These are some of my short-form thoughts, observations, and quick takes on various topics. Anything that's not too big to be a post but less ephemeral than a tweet would go here.

This tweet from Andrej Karpathy has been doing the rounds and I felt this quoted tweet from rahulgs was on-point based on my experience working with LLMs. The frontier is moving quickly for writing code at the least and the more harnesses and tools you provide for your engineer and the more context you provide your models, the better it is going to get over time.

Security is still an very important and sadly overlooked part at this point.

Of course, everyone is talking about this tweet by Andrej. I do feel this at times - there’s just a lot to keep up and honestly the best way I’m making progress is learning a thing or two every day and accepting that I can’t be knowing everything in one-go and trusting my future self to figure it out.

Having a bunch of pet-projects/problems to work on and putting these tools to use to work on these helps over time.

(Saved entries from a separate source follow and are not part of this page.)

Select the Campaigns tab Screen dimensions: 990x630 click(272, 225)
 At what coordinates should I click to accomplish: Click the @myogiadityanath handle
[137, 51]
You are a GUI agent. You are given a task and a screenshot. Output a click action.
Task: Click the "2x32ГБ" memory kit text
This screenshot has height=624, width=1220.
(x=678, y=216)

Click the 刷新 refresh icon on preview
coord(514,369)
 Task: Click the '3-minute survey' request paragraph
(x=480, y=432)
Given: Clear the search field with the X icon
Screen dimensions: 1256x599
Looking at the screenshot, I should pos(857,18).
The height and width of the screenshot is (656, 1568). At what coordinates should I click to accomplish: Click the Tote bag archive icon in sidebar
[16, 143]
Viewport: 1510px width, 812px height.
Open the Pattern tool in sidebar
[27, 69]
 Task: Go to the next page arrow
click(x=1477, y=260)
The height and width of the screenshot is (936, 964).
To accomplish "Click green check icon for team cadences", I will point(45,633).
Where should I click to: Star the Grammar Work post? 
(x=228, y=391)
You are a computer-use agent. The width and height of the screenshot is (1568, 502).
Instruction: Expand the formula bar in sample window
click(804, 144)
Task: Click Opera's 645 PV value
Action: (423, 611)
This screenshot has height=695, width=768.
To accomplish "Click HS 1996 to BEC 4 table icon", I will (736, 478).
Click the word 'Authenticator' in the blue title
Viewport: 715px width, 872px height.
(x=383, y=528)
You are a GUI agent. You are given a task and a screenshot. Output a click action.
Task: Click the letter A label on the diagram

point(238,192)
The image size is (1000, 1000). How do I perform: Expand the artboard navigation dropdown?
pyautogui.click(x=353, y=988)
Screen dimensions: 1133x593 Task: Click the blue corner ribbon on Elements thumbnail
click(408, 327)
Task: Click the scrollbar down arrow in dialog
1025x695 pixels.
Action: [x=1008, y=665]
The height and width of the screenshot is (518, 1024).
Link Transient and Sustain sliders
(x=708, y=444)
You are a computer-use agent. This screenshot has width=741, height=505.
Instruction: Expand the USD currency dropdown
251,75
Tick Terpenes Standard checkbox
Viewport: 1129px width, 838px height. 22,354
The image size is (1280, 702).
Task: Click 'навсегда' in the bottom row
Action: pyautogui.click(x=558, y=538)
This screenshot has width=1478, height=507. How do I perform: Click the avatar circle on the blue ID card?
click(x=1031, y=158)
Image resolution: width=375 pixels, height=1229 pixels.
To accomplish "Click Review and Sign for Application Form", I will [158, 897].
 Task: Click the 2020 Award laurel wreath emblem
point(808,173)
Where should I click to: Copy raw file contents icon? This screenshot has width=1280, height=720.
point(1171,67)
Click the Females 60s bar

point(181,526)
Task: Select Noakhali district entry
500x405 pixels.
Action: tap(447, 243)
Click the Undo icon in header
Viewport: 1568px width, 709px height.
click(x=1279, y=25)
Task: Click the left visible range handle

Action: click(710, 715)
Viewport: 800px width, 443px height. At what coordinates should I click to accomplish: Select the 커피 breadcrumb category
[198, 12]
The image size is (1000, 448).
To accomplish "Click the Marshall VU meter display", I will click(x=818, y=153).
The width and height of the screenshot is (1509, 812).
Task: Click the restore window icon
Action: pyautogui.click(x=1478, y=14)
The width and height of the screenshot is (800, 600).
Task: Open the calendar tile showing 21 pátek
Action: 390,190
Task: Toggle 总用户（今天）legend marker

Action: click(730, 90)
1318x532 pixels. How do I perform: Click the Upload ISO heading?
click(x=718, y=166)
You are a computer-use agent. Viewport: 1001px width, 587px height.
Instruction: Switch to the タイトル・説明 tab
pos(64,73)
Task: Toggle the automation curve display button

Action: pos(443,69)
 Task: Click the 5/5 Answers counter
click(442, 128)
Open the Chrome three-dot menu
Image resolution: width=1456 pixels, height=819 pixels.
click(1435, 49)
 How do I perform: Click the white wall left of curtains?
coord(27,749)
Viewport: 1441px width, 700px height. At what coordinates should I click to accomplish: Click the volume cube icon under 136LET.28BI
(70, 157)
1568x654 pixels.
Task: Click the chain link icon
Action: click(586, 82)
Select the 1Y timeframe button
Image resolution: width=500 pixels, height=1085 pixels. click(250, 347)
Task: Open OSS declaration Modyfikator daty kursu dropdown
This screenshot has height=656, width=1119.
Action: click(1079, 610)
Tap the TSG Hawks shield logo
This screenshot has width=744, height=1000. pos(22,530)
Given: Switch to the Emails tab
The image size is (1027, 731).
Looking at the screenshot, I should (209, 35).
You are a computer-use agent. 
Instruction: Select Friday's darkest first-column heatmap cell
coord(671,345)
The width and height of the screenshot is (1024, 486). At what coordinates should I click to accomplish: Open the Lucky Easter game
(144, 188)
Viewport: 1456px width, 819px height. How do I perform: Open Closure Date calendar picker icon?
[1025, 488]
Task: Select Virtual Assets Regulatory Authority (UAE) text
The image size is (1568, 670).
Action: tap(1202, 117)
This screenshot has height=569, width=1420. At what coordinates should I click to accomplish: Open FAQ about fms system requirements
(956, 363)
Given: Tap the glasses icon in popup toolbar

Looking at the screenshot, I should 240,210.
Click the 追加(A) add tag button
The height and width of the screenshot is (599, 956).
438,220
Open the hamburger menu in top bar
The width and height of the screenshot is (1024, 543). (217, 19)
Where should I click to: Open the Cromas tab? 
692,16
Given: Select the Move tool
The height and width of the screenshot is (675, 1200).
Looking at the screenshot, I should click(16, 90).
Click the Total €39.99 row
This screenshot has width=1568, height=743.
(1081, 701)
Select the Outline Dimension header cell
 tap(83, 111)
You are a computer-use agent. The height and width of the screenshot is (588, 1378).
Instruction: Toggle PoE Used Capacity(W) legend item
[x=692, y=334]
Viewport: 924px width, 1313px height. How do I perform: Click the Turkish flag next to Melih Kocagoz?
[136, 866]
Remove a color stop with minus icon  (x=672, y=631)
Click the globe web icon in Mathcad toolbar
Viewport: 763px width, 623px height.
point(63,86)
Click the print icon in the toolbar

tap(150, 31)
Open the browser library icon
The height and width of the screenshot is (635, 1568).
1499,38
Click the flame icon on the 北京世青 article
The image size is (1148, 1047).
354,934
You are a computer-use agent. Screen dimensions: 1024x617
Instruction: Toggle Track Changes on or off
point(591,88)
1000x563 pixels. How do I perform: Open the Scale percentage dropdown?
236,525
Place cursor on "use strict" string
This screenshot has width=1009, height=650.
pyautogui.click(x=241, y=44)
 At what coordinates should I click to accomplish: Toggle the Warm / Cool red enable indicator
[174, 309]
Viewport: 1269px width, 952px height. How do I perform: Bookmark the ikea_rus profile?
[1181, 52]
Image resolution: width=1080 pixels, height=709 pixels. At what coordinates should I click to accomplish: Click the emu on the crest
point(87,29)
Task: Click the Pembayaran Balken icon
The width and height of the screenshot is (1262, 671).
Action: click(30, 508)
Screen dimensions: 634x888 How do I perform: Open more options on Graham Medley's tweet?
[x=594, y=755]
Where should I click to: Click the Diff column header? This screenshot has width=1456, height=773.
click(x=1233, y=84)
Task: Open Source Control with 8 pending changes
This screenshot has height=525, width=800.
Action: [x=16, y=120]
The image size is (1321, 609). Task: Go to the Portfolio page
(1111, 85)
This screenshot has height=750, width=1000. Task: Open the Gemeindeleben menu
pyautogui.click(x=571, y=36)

I’m proud to admit that I’m bitten by the Rich Hickey bug. As many in reddit convey, I strarted watching a video or two during my commute to work and a lot of things made so much sense that I decided to give Clojure a try. Of course, I’m not at the level where I want to run my fingers in Rich’s Bob Ross like hair. :P

What are my first impressions? There are many positives already about Clojure. I’m not a Lisp aficionado and have always despised the need for many many parentheses in a program. But Clojure, although it has a healthy dose of parentheses is different from Lisps in many regards. It’s much more simpler and consistent that Common Lisp, I’ve heard.

But the striking feature of Clojure for me so far is Programming to Abstractions. Most OO programs and C programs do not program for abstractions but to implementations. Java took a different spin on it by introducing interfaces that lets one focus on programming to conform to certain interfaces. That gave us the extremely rich and elaborate Collections library of Java. Clojure takes it to the next level since it creates intermediary structures of a certain type (say seq) and completely relies on abstractions.

Python programmers have a different name for this. I believe it originated from the Ruby world - Duck Typing. Duck Typing dictates that if something can quack, it’s a duck. Of course, IRL this is a blatant lie. I can quack too but I’m not a duck. A car has a steering wheel but it’s not a cruise boat or vice versa. While this appears to be an issue, it’s not that big a deal in an environment that strongly promotes writing small composable libraries.